Viking Age in Norway
From an archeological point of view the age of the Vikings was from about 800 to about 1100 A.D. Seen historical it is more specifically defined from the battle at Lindisfarne in 793 to the fight at Stamford Bridge in 1066. Even though the first Viking attack happened at Portland in 789 it is the plundering of the Cloister at Lindisfarne in 793 that the Vikings show up in European history.
The Vikings quickly got a poor reputation among the then Christian Europeans. But the Viking Age was also driven by commerce, not only in Europe, but also in the Byzantine Empire and the Islamic countries.
This was also a time for emigration or expansion. Reasons for this are varied.
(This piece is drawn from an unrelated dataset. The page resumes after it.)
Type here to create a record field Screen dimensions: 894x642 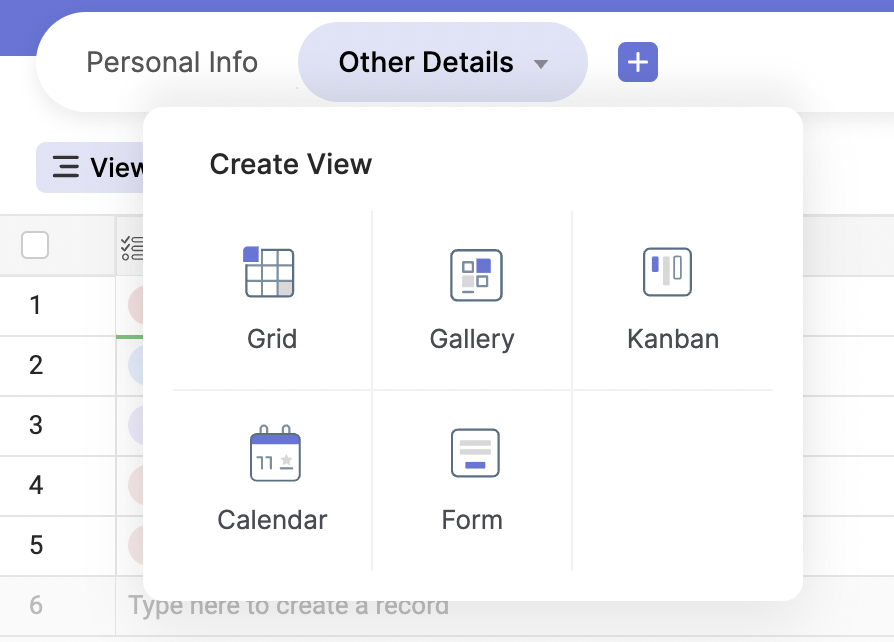tap(288, 605)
- Iron was brought into use in agriculture which changed the productive environment and caused a shortage of tillable land.
- Many chose plundering as the simplest way to support themselves.
- The small tribes or groups of people were brought into a united kingdom.
- The king had greater power and demanded taxes.
- Many would rather try their luck outside the country than to live under the rule of a king.
Norway Vikings were most active to the north and west. New settlements were built on the north coast of Norway and to the west in Iceland, Færø Islands, Shetland, the Orkney Islands, Scotland, and Ireland. Later they also went to Greenland and to America (Vinland).